# HT this weekend -- all you want to know...and more



## hotel4dogs (Sep 29, 2008)

thanks for the descriptions, it is NOT more than I want to know, lol. Sounds like such a great weekend!! Congratulations again, we are envious, we really want some SH passes!!!


----------



## GoldenSail (Dec 30, 2008)

Very nice congrats! 

Now I thought I was told that judges generally don't set-up difficult water cheats for junior...?


----------



## K9-Design (Jan 18, 2009)

They generally don't. And really except for the dog(s) who completely avoid water they aren't going to ding you too bad for cheating. I disagreed with what they had set up on Sunday and didn't quite see the point of it.


----------



## Tatnall (May 20, 2008)

GoldenSail said:


> Very nice congrats!
> 
> Now I thought I was told that judges generally don't set-up difficult water cheats for junior...?


Most don't. However, Junior gets the last choice for grounds and sometimes you work with what you get. Some judges take the approach that they are not judging the line, but the mark so it doesn't make any difference, but I think it is best to try to avoid setting up test that could cause training problems if you can.

BTW, congrats on the ribbons. It sounds like fun.


----------



## hotel4dogs (Sep 29, 2008)

One of our junior tests (the one with the gators in the water) had a major cheating mark on the water. If you didn't launch your dog from your right side rather than your left, there was a really good chance the dog was going to run the bank (unless you have a water fool like mine). The angle was incredibly small between the shore and the mark, like about 30 degrees.
The judges took that into account, and as long as the dog at least got his legs wet on the way out, they passed them.
The other mark was a big swim, past the gators.


----------



## sterregold (Dec 9, 2009)

K9-Design said:


> FISHER in MASTER B : First series was the land triple walkup, flyer, double blind and honor. Really liked this setup. And something happened I'm not sure I've ever seen!

_Material_
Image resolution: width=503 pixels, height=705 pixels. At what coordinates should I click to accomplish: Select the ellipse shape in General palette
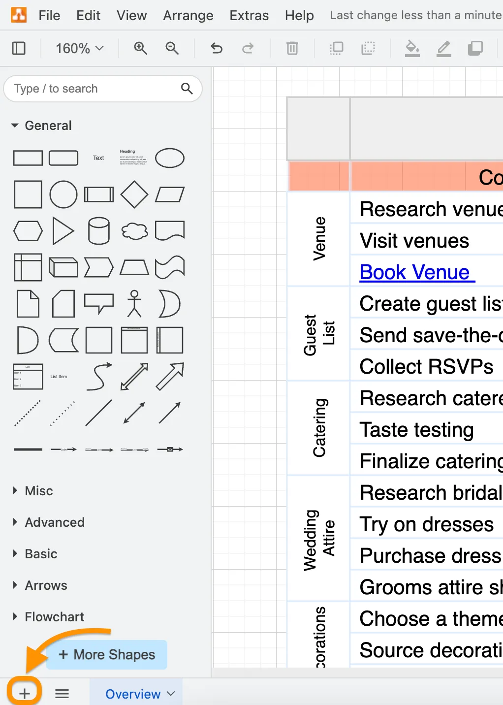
---
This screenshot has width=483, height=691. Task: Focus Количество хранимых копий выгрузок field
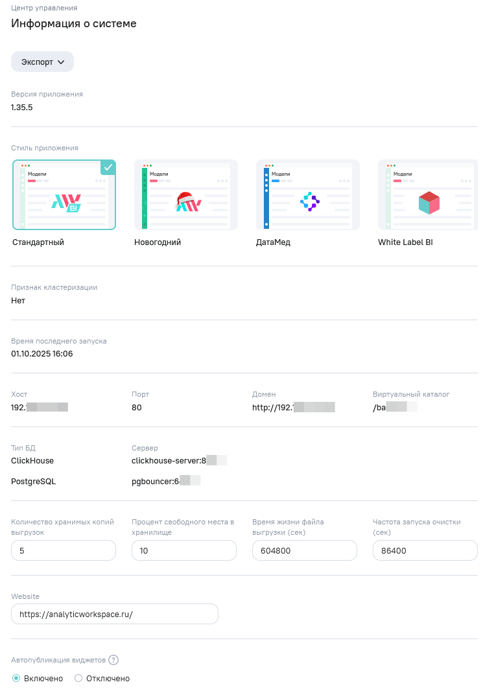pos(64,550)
...
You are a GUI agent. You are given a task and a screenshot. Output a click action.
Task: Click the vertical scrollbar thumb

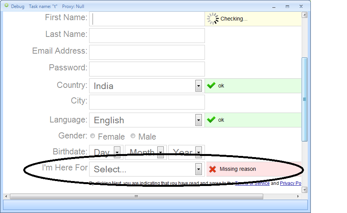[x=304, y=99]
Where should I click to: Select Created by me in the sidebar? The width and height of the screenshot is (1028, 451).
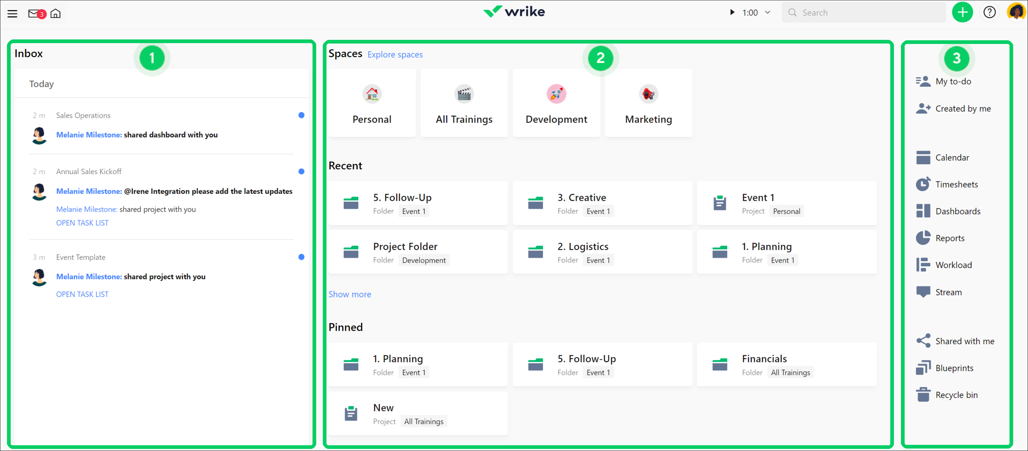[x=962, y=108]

_Task A_
According to the hunt test thread, why do some junior tests end up with difficult water setups even though most judges avoid them?
_Task B_
From the hunt test thread, copy the passage between "One of our junior" and "about 30 degrees.", inclusive.
_Task C_
Carry on the hunt test thread from the point where it stops.

_Task output A_
Junior gets the last choice of grounds, so judges sometimes have to work with what they get.

_Task output B_
One of our junior tests (the one with the gators in the water) had a major cheating mark on the water. If you didn't launch your dog from your right side rather than your left, there was a really good chance the dog was going to run the bank (unless you have a water fool like mine). The angle was incredibly small between the shore and the mark, like about 30 degrees.

_Task output C_
> Setup went like this : Walkup to first bird which was about 20 yards ahead of you and to the right. Middle bird was 50 yard shot flier. Left bird 100 yard dead bird, line was tight past the flier station. Stiff crosswind right to left. I knew my trouble would be getting Fisher to go first to the go-bird and not caving to the flier. So we do the walkup, I spend a lot of time convincing him on the go bird, send him and he is being very good and going for that long bird and not the flier. Right as he gets just past the flier station the judge yells "JUST SHOOT IT" then KABLAMMO they fire at the flier which evidently resurrected itself and was walking around. Well as you can imagine Fisher turned on a dime and had that flier in his mouth in about two strides; he came back to the line with eyes about like dinner plates -- WEEEEEEEEEEEE!!!! He was off for the short right bird almost before I could take the flier out of his mouth, and the judges are telling me, just do what you have to do to get the birds, we'll take all that into consideration. Ya think!?!?! Very luckily, I lined him up again for what was the long go-bird, and he trucked right up there and got it, no problem! WOOHOO!


Even though he got the birds fine in the land series I would not be surprised if the gun station sluicing the bird while he was working did not weird him out a bit--it is not likely a situation he had ever experienced before so it could throw him--like expecting gunfire to occur at any time! I would be PISSED if there was live fire happening while my dog was working out in the field. (It did happen to Breeze at the RI National on the water flyer in Junior, and I was about ready to beat the gunners with their own shotguns! Sluice it before the dog is sent if you don't think you have hit it well!)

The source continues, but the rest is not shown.